WHAT TO WORK ON>
Skip the pictures. Retype exactly, and only, the lines between the line holding "Task: Switch to line chart view" and the last line below, inclusive.

[Data items]
+ + +
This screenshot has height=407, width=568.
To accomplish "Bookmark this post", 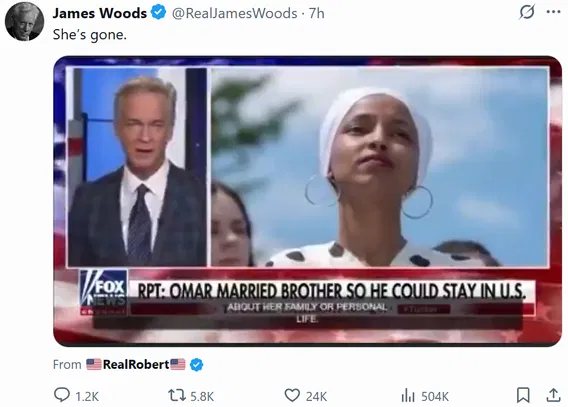I will (x=523, y=395).
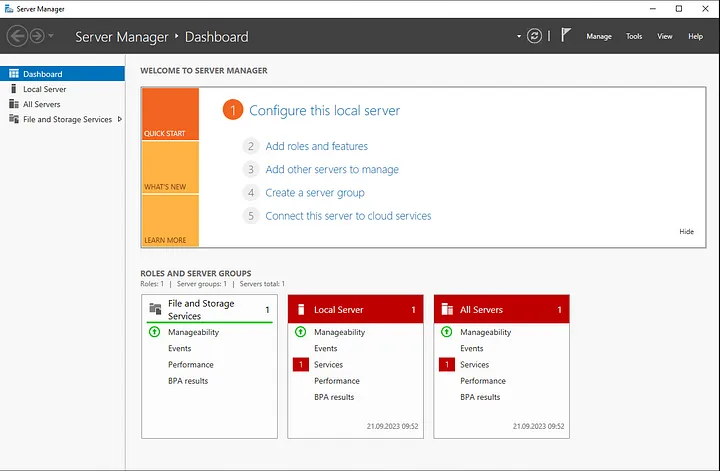Open the Manage menu
The image size is (720, 471).
pyautogui.click(x=599, y=36)
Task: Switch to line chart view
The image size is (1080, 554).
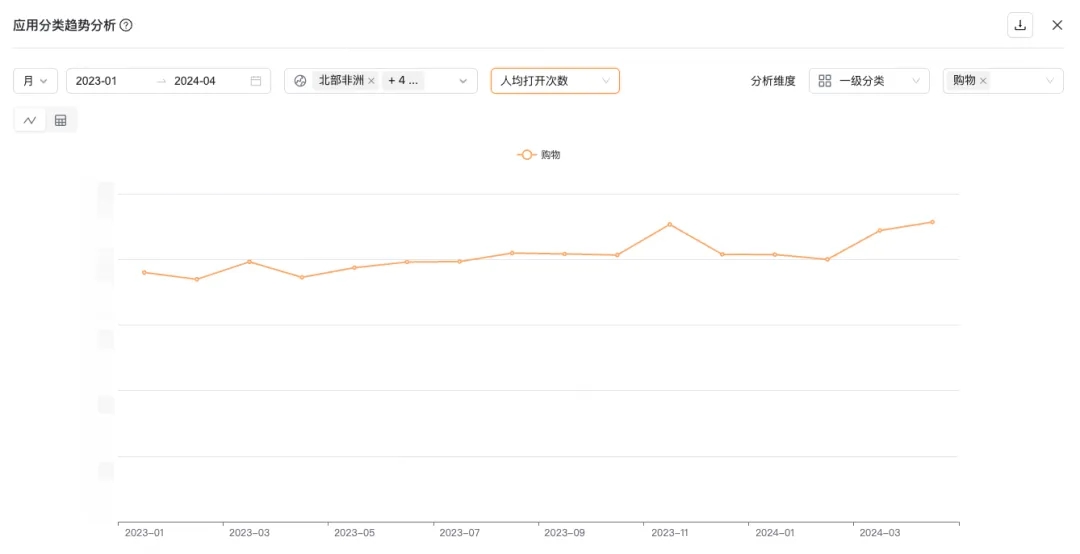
+ + +
TASK OUTPUT>
Task: Switch to line chart view
The image size is (1080, 554).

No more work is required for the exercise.